Indikatoren zum Wechsel zwischen
den Sozialsystemen
Von besonderem Interesse sind Wechsel zwischen den drei betrachteten Sozialsystemen. Hierfür werden zunächst Neubezügerinnen und Neubezüger einer Leistung während eines bestimmten Jahres analysiert. Mehr als ein Drittel der Personen, die 2018 neu eine IV-Rente erhielten, bezog im Vorjahr Leistungen aus einem anderen Leistungssystem. 29,0% der Neu-IV-Bezügerinnen und -Bezüger erhielten vorher Sozialhilfe und 9,2% ALV-Taggelder (jeweils allein oder in Kombination mit der anderen Leistung). Ein Teil der Neu-IV-Beziehenden können die Sozialhilfeleistung oder das ALV-Taggeld auch weiterhin zusätzlich zu ihrer neuen Leistung (IV-Rente) beziehen. Ein gleichzeitiger Bezug von IV und Sozialhilfe erfolgt häufig, während ein Antrag auf Ergänzungsleistungen zur IV noch hängig ist. Der Anteil der IV-Neubezügerinnen und -bezüger, die im Vorjahr Sozialhilfe bezogen, stieg in den letzten Jahren kontinuierlich von 23,8% im Jahr 2011 auf 29,0% im Jahr 2018. Oft dient die Sozialhilfe hier als Überbrückung während des IV-Anmeldungsprozesses und wird mit der Rentenzusprache rückerstattet.
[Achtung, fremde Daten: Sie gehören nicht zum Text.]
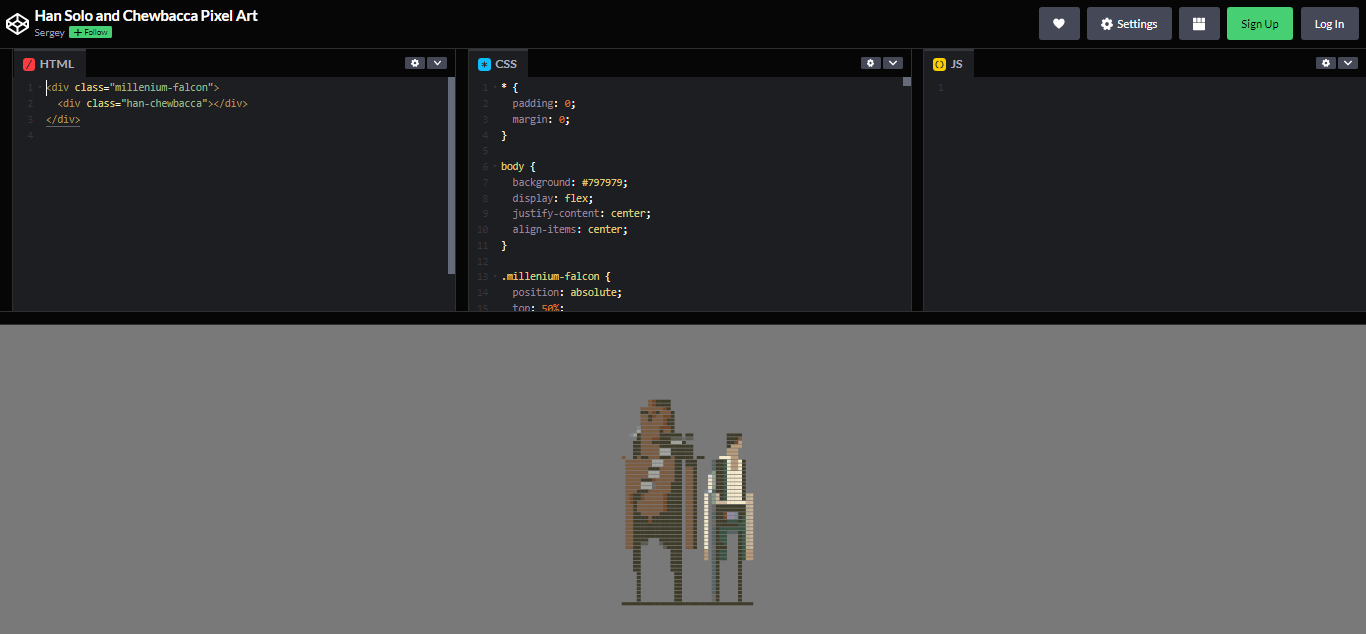
Task: Collapse the .millenium-falcon CSS rule fold arrow
Action: pyautogui.click(x=495, y=275)
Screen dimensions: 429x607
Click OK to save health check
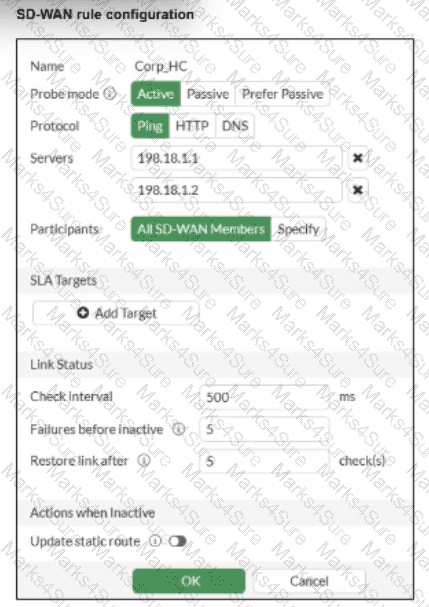point(189,581)
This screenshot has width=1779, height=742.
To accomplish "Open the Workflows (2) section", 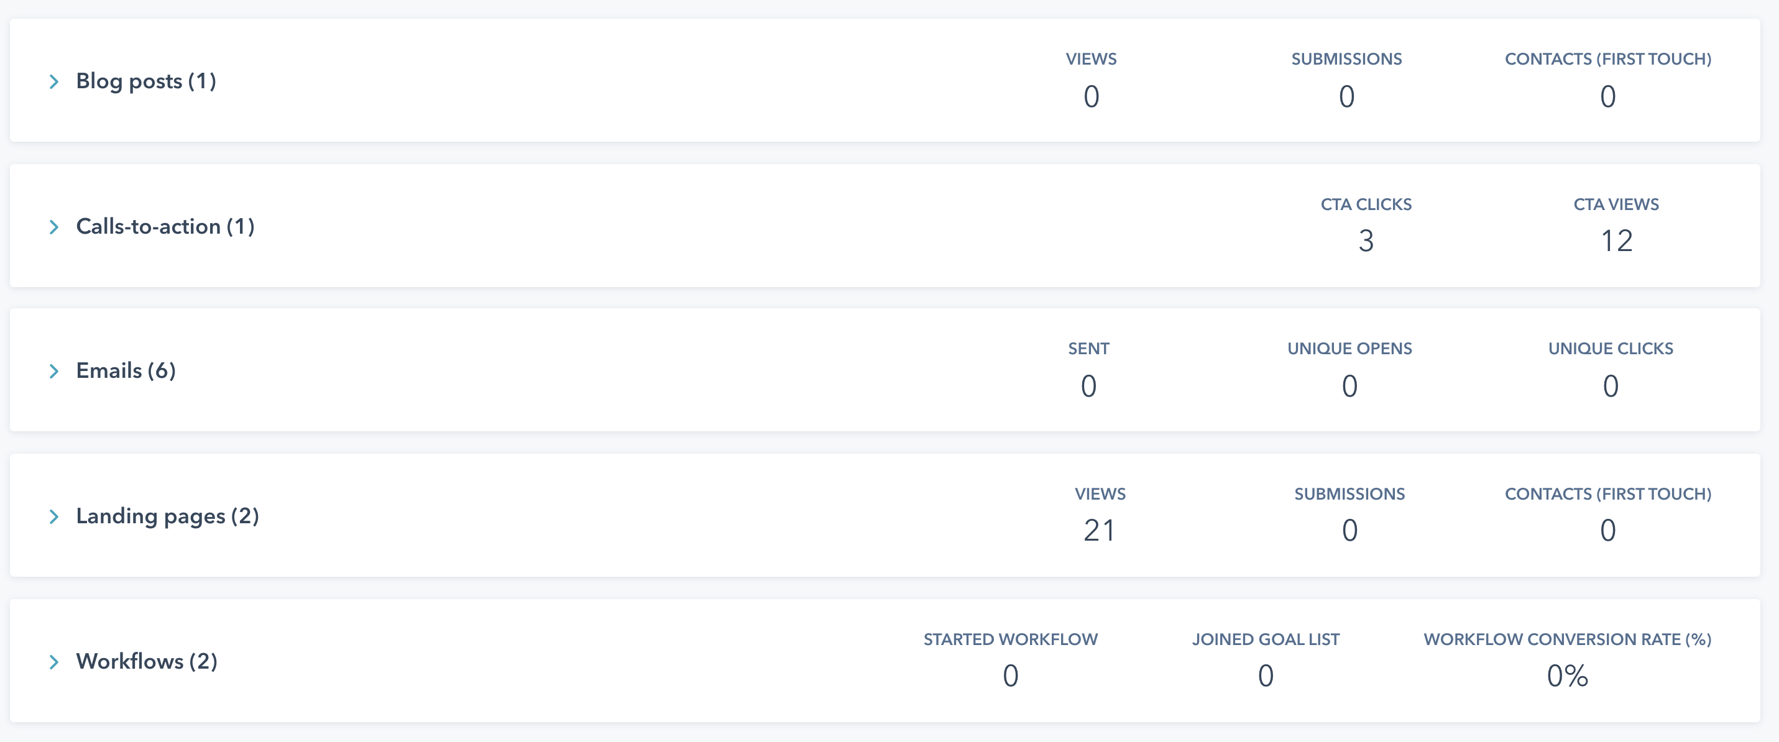I will 147,661.
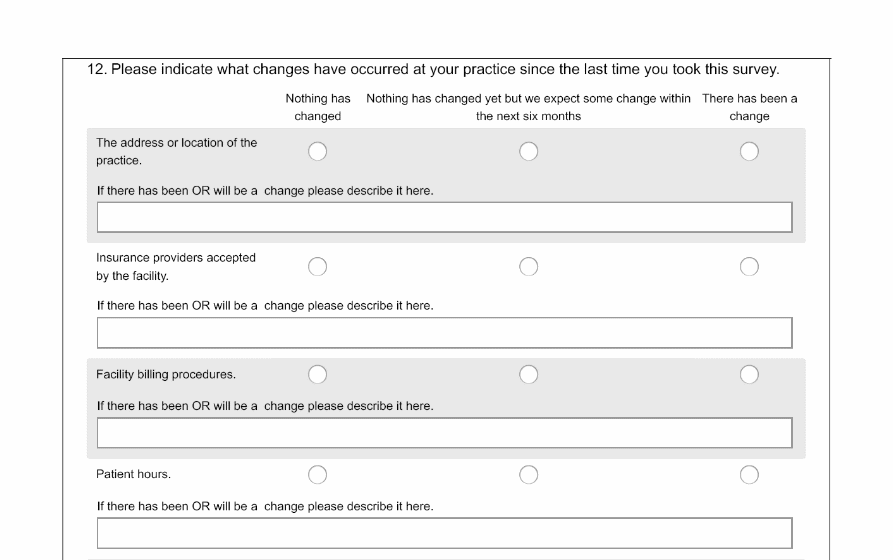Select 'Nothing has changed' for billing procedures
Image resolution: width=893 pixels, height=560 pixels.
[x=317, y=374]
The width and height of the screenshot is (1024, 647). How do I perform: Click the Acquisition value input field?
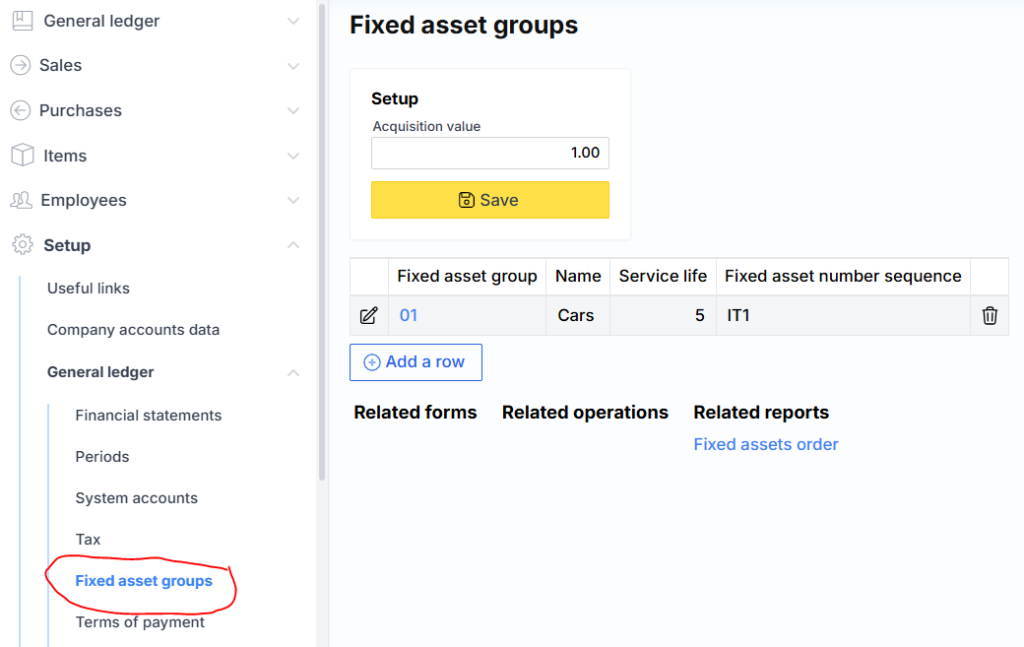(x=490, y=153)
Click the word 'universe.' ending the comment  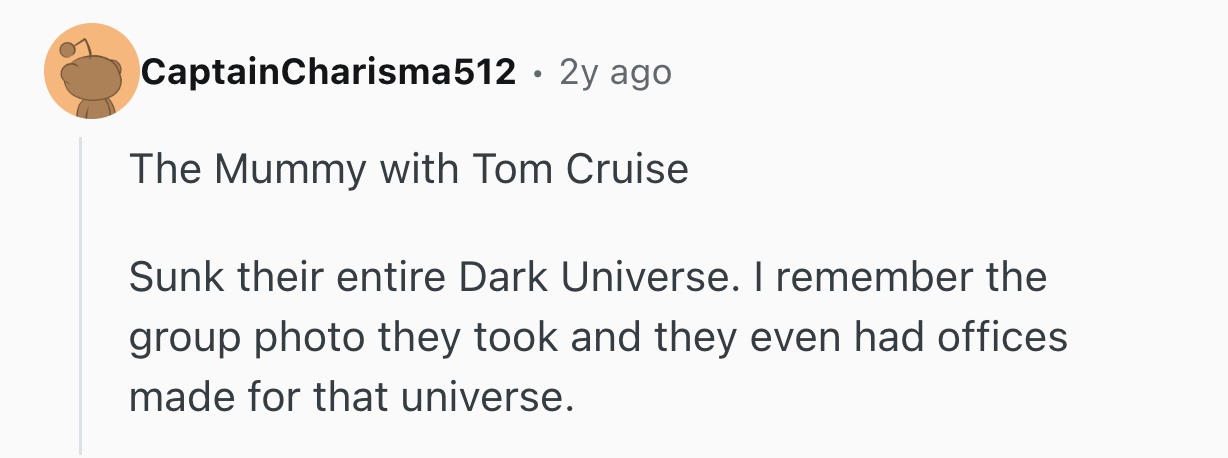487,398
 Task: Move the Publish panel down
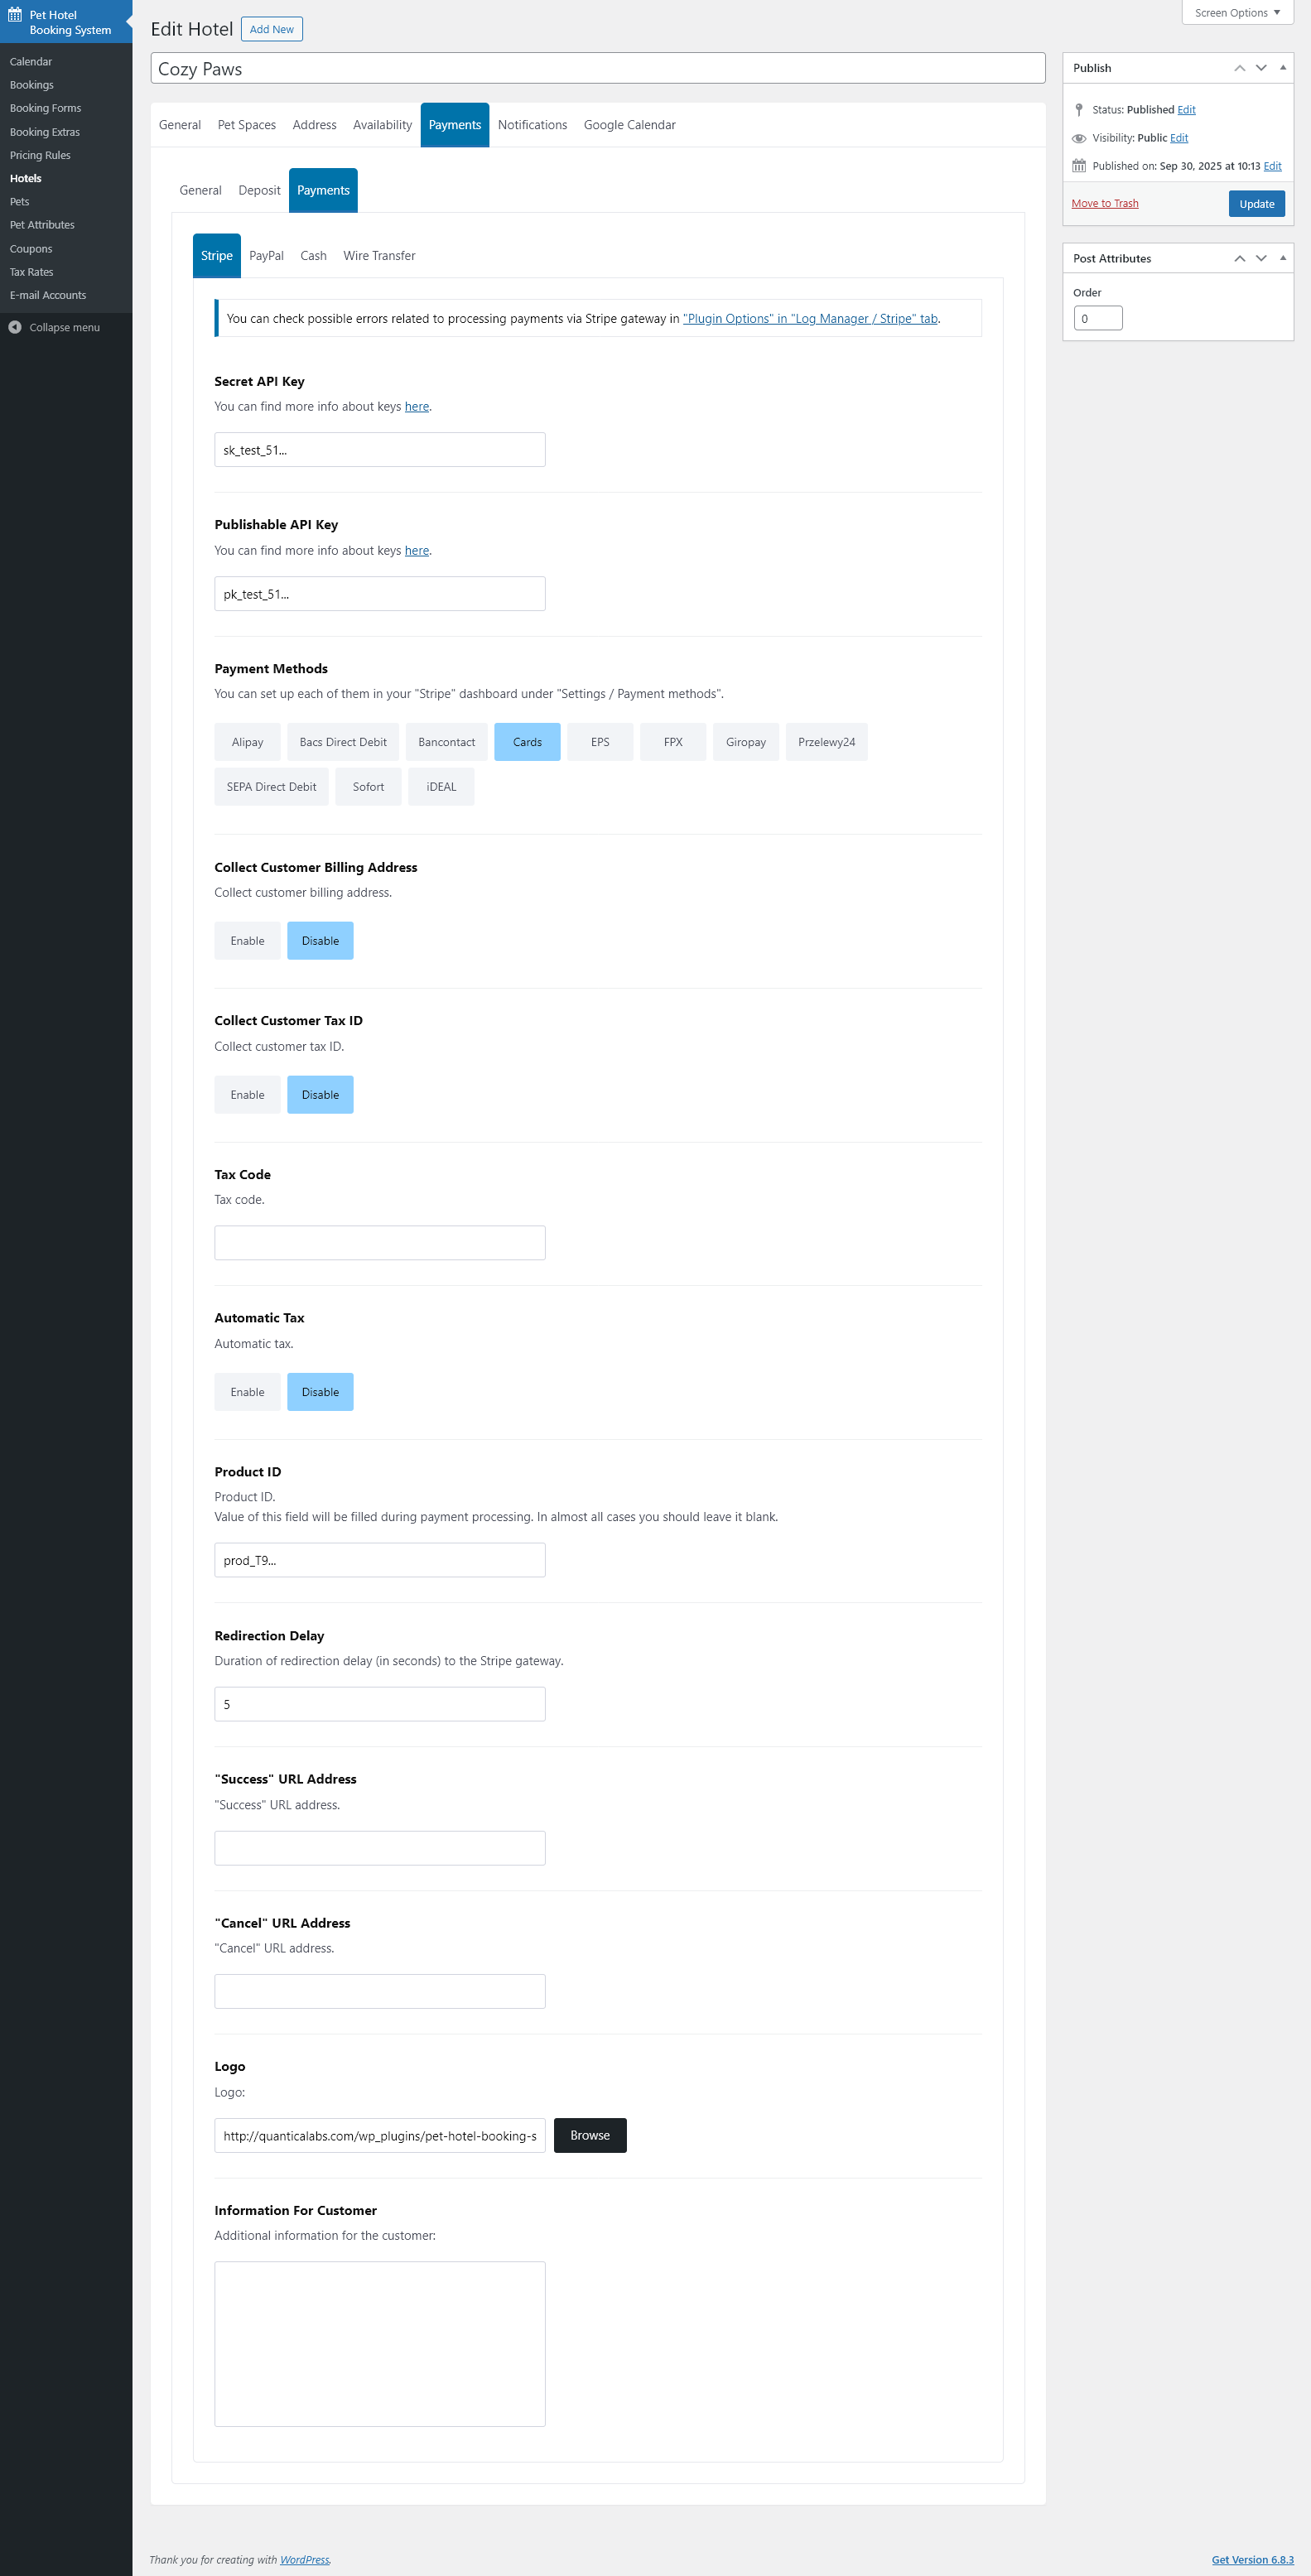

Mit der Sozialhilfe steht nach Ausschöpfung der maximalen Zahl ALV-Taggelder ein weiteres Leistungssystem zur Unterstützung beim Bestreiten des Lebensunterhalts zur Verfügung. 2018 erhielten 10 919 Personen mit ALV-Taggeldbezug im Vorjahr neu Sozialhilfeleistungen. Diese Zahl ist deutlich tiefer als im Jahr 2017 mit 12 456 Personen. Ein Teil der neuen Sozialhilfeempfängerinnen und -empfänger bezieht auch im laufenden Jahr (Referenzjahr) weiterhin parallel ALV-Taggelder, sodass nicht in allen Fällen von definitiven Übertritten gesprochen werden kann.
Die Anzahl Personen, die im 2018 neu ein ALV-Taggeld bezogen haben und vorher Sozialhilfeleistungen erhielten, beläuft sich auf 6153 Personen und ist damit fast gleich hoch wie im Vorjahr (6168). 1039 ALV-Beziehenden haben im Vorjahr eine IV-Rente erhalten.